**DATASET CONTENT**
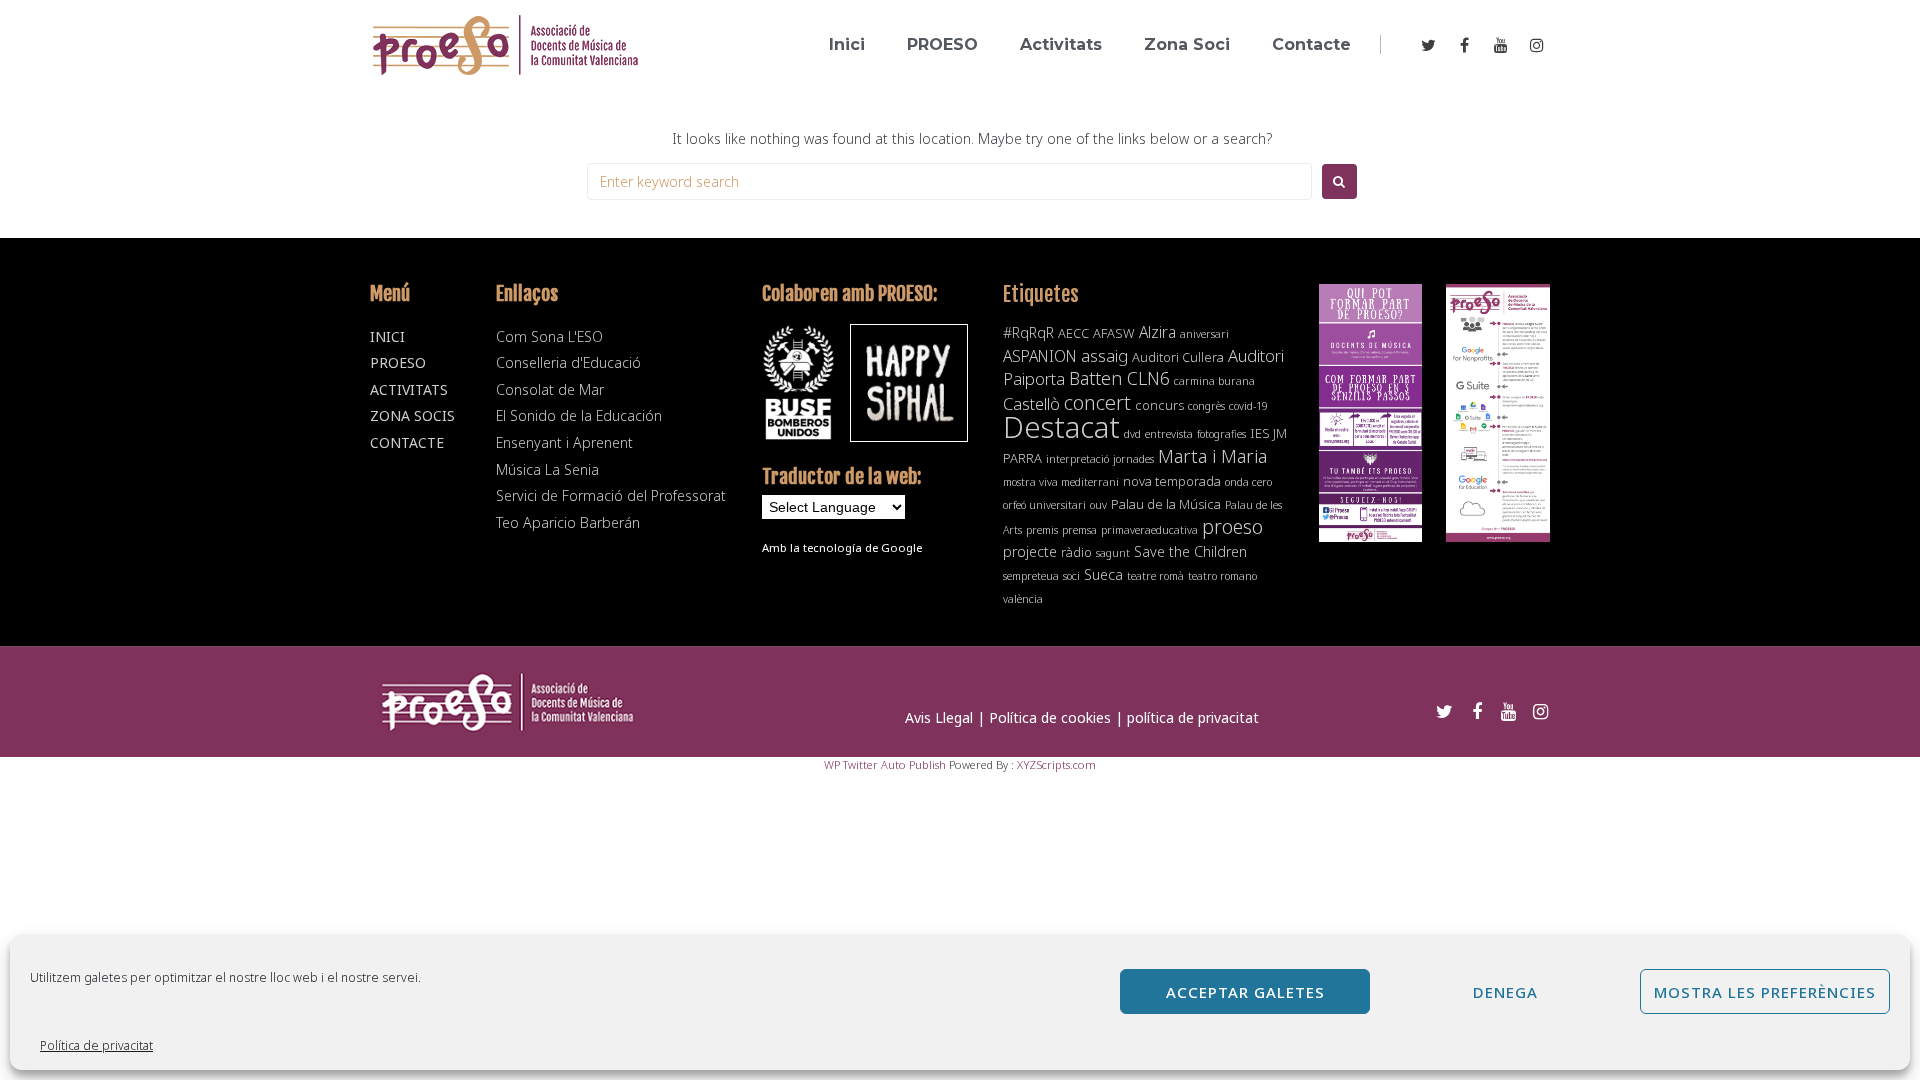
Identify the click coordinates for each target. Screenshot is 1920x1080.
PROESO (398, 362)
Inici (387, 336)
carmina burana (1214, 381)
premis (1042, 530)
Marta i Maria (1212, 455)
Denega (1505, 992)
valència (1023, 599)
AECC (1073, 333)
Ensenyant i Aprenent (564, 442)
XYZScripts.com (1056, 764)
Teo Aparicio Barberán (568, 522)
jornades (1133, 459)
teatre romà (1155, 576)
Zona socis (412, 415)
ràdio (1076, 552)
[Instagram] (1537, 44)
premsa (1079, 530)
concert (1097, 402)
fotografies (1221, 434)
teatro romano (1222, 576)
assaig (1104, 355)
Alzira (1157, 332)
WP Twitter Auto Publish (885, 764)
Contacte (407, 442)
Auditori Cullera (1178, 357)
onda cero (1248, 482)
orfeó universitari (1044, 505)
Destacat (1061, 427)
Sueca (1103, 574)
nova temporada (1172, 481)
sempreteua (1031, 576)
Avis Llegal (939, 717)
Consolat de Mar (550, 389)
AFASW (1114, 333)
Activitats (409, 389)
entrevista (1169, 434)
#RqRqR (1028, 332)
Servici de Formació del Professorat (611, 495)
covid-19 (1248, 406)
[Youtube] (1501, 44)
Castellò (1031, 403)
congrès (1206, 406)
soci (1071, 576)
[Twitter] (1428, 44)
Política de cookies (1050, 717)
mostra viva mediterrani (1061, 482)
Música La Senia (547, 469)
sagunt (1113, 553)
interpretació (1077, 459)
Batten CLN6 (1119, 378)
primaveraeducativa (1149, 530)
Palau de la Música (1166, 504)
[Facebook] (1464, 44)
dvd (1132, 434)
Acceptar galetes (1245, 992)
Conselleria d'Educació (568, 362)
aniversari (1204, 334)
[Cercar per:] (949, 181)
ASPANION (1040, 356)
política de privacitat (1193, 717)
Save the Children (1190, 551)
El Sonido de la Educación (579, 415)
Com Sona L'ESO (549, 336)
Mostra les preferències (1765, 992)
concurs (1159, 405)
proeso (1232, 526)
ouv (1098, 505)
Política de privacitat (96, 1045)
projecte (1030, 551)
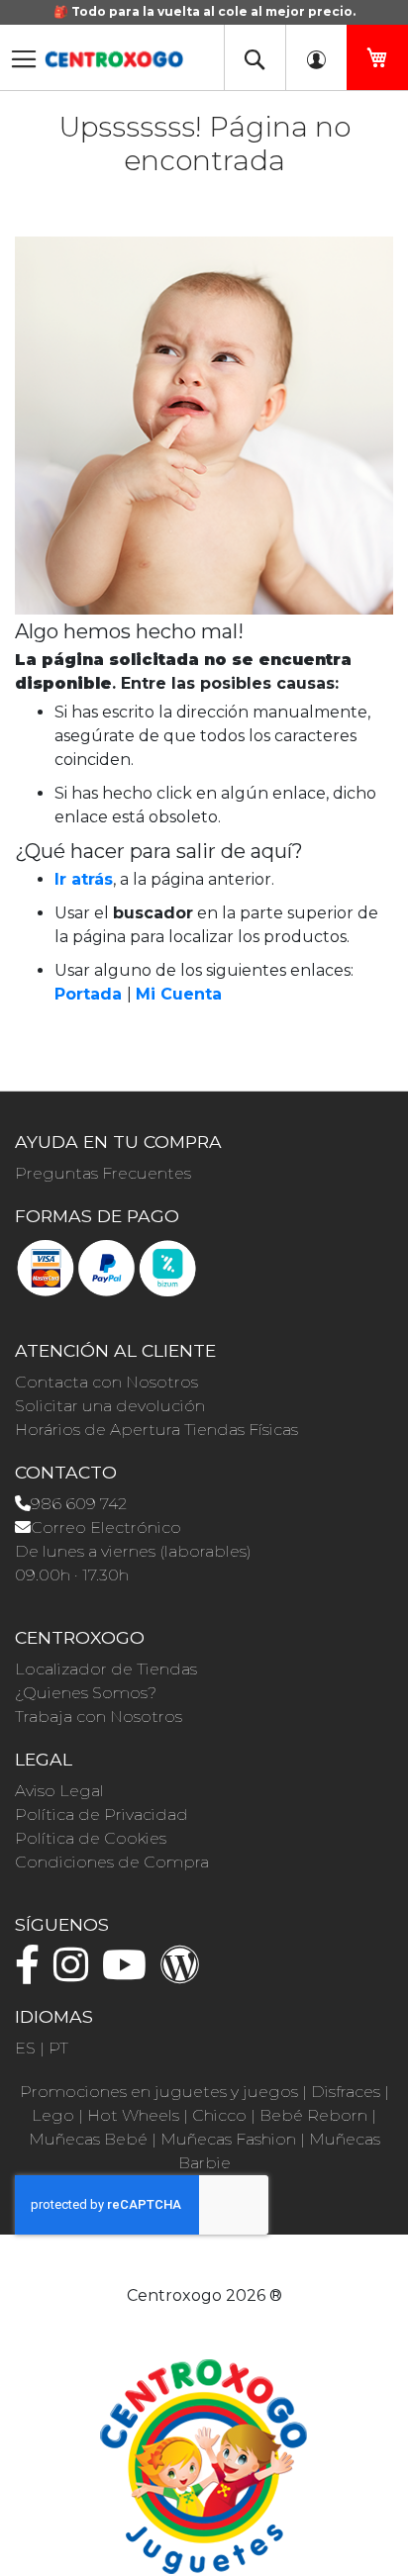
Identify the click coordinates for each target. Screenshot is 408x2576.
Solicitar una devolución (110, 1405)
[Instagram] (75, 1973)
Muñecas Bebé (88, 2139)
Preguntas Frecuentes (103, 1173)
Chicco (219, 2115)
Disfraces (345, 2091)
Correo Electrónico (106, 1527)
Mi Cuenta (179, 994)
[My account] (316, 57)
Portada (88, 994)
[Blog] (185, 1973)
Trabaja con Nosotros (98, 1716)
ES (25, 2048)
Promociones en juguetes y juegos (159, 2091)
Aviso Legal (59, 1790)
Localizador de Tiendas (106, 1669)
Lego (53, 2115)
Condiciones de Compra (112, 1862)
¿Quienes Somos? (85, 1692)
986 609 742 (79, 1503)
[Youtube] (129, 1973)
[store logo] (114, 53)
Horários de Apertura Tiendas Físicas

**WHAT THIS TASK INVOLVES**
Above this task is a listing. Restate, word for word and with nothing added, the lines from the one with "[Cercar per:] (949, 181)" through the one with "proeso (1232, 526)".

**RESPONSE**
[Cercar per:] (949, 181)
ASPANION (1040, 356)
política de privacitat (1193, 717)
Save the Children (1190, 551)
El Sonido de la Educación (579, 415)
Com Sona L'ESO (549, 336)
Mostra les preferències (1765, 992)
concurs (1159, 405)
proeso (1232, 526)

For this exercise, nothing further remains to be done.